> [Instruction] State how many lines in the items below contain the string "magnifier", matching case exactly. Reply with the number alone.

::::::::

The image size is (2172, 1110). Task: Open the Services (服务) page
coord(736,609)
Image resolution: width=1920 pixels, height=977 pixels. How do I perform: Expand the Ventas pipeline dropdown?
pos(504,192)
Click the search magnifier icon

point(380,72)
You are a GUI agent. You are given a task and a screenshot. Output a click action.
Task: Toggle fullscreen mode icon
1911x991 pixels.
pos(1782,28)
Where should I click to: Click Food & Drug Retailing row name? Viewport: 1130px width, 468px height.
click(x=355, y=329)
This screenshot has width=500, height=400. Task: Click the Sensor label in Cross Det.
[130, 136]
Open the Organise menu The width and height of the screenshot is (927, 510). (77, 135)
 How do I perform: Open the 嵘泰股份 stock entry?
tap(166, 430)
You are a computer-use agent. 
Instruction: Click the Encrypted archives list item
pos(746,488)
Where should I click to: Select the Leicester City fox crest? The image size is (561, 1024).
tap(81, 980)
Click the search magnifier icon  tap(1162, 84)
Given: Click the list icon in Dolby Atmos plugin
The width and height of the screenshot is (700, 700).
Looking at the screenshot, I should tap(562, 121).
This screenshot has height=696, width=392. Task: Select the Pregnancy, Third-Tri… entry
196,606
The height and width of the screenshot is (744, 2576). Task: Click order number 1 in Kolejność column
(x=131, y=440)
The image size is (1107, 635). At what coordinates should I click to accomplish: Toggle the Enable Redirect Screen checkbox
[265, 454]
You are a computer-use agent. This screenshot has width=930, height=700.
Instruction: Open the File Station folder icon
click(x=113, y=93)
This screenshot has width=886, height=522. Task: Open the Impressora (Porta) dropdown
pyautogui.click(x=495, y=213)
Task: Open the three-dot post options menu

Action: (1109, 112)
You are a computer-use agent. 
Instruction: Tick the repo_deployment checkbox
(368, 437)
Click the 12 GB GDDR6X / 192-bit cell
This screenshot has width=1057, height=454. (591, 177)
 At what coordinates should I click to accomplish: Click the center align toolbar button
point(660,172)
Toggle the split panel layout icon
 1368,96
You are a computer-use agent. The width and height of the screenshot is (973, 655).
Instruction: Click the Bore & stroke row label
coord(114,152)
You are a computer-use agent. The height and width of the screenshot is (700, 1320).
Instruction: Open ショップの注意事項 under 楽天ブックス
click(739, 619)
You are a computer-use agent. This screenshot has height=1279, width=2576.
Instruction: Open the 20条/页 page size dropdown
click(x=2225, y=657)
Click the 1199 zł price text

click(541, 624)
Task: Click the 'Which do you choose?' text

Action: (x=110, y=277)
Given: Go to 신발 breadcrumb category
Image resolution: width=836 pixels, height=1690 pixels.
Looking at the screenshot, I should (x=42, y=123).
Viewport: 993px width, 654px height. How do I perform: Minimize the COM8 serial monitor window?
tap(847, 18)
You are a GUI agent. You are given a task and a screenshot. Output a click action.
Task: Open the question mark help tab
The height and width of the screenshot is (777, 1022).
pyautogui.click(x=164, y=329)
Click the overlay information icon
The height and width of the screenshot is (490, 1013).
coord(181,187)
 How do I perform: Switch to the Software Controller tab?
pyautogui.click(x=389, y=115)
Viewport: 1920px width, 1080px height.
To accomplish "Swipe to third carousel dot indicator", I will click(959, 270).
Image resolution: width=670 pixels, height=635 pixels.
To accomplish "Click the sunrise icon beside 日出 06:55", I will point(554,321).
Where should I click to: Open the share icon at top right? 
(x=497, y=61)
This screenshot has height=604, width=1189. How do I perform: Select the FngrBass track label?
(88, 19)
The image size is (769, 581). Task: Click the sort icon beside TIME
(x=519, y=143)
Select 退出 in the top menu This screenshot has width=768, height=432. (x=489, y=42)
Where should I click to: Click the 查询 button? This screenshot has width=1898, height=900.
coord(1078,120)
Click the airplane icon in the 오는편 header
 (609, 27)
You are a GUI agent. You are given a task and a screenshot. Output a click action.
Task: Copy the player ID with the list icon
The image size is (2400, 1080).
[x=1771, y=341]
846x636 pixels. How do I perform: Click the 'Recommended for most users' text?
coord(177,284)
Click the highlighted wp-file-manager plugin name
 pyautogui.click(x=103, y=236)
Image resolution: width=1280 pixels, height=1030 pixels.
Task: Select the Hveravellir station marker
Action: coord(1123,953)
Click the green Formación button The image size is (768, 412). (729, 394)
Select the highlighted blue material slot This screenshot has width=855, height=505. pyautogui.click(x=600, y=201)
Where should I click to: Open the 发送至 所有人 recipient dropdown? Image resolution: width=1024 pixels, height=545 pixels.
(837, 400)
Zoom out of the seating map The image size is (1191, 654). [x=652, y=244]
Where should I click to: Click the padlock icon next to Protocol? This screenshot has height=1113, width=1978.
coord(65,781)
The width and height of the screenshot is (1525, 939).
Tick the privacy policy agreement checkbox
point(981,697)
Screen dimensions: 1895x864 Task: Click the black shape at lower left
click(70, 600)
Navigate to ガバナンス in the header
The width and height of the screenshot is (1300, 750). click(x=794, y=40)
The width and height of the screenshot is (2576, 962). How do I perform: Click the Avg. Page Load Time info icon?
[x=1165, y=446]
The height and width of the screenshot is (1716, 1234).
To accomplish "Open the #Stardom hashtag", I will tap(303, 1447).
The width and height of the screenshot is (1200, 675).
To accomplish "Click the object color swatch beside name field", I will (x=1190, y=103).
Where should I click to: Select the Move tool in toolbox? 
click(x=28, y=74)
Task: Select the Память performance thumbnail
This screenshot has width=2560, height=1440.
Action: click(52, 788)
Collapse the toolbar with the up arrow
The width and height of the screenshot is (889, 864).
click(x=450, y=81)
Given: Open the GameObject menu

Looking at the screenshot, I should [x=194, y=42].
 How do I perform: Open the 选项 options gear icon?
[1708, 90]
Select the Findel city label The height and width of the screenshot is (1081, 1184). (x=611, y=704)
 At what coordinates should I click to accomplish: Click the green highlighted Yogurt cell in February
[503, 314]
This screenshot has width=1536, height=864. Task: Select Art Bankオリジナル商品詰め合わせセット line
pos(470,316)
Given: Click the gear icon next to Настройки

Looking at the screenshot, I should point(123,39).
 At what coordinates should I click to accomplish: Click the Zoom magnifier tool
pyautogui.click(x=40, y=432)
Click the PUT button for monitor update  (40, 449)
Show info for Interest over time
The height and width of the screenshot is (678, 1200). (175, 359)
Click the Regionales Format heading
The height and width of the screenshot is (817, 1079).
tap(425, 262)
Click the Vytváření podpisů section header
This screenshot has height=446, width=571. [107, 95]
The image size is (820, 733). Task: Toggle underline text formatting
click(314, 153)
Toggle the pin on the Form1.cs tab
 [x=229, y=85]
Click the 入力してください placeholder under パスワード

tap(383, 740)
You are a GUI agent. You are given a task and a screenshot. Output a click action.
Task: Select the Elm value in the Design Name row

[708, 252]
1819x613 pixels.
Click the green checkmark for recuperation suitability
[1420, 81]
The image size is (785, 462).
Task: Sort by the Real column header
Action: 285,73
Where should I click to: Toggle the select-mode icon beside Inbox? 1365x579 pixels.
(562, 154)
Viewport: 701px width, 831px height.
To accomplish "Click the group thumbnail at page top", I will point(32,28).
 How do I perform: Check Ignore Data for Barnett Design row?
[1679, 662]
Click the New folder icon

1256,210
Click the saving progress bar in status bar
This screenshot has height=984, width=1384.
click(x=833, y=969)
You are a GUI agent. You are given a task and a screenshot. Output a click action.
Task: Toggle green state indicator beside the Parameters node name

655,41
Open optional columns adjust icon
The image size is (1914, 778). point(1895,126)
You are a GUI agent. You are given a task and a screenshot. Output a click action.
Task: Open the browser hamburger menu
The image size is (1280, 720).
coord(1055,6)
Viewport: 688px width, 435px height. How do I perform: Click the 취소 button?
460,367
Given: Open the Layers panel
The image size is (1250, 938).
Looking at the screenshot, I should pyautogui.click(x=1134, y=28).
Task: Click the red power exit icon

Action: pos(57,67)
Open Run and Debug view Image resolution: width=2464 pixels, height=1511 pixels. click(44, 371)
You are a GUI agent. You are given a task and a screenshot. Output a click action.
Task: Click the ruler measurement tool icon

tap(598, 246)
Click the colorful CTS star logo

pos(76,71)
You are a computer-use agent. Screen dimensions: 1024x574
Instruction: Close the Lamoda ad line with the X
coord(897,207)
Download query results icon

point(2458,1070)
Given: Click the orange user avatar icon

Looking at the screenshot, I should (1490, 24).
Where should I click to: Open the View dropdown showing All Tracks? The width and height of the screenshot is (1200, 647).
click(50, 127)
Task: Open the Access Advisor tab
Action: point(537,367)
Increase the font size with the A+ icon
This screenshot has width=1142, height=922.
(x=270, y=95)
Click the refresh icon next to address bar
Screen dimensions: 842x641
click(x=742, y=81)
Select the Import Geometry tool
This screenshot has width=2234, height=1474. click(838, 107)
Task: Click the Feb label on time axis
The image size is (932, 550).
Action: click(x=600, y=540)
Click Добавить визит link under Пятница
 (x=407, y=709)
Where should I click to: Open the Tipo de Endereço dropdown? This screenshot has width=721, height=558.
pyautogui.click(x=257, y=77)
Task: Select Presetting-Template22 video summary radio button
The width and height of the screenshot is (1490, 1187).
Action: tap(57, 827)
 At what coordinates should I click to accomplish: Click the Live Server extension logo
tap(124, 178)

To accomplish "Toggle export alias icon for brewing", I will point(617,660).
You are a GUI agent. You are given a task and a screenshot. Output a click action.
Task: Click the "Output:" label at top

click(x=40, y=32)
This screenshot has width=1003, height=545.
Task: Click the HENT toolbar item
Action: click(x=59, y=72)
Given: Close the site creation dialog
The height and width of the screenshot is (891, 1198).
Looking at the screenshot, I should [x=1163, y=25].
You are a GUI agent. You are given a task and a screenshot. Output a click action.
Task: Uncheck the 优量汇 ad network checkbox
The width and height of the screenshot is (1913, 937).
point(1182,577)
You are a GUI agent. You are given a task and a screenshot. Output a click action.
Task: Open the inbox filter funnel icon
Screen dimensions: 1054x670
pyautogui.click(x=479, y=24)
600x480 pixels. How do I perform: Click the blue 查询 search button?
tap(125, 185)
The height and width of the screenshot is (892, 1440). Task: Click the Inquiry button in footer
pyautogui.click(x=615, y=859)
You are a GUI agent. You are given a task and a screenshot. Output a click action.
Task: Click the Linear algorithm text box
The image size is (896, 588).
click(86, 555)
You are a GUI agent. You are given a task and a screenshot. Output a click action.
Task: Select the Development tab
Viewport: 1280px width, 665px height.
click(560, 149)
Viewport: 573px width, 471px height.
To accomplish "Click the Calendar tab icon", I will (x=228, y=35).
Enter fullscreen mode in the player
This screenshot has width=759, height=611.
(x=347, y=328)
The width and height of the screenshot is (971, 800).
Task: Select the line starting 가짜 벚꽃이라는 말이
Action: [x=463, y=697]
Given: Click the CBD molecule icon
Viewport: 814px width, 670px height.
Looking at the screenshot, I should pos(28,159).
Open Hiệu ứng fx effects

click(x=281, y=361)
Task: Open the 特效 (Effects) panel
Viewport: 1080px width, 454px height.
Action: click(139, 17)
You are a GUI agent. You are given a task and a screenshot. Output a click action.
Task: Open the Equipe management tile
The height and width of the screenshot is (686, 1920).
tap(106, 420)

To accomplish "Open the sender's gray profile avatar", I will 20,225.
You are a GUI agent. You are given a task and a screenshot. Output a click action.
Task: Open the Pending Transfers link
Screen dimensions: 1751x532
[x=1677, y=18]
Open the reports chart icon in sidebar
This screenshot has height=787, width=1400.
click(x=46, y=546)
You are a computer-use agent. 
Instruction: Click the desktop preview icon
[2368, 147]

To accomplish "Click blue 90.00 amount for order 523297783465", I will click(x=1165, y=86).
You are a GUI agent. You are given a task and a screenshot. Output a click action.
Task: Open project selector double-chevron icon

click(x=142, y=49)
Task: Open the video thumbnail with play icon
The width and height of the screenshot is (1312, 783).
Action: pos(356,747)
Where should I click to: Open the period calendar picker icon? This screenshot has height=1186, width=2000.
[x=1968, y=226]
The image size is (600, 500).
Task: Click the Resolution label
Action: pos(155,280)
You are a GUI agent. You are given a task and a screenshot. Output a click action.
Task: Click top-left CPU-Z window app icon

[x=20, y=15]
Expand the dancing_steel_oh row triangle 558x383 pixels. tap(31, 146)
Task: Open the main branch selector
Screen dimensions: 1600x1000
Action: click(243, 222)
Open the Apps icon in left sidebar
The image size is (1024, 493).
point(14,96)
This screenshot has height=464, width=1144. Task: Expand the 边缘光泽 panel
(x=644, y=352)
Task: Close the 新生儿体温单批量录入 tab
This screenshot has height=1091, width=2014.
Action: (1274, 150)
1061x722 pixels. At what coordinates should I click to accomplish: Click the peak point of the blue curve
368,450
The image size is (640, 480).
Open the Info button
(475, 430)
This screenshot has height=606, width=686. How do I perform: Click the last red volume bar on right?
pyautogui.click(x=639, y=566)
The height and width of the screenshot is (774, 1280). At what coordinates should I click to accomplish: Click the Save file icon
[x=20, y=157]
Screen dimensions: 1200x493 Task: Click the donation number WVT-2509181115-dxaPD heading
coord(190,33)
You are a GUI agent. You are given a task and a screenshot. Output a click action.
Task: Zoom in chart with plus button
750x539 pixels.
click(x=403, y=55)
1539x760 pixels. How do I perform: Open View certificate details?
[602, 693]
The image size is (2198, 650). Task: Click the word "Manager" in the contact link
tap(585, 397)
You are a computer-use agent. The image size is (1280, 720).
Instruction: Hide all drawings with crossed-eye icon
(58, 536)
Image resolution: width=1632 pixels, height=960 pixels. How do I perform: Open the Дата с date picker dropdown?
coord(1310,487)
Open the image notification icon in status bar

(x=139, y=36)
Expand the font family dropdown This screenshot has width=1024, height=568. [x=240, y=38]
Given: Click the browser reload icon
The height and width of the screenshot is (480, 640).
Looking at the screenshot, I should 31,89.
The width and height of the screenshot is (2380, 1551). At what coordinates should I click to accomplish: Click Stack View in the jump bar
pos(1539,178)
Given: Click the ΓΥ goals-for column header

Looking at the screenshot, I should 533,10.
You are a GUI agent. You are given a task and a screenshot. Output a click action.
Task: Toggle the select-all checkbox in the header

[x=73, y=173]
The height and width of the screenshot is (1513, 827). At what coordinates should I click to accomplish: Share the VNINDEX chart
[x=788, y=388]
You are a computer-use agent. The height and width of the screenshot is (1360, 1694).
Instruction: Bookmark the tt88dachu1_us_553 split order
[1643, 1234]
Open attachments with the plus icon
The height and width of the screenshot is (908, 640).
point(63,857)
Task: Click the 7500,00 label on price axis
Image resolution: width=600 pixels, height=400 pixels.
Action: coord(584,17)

::::::::

> [Finished exercise] 3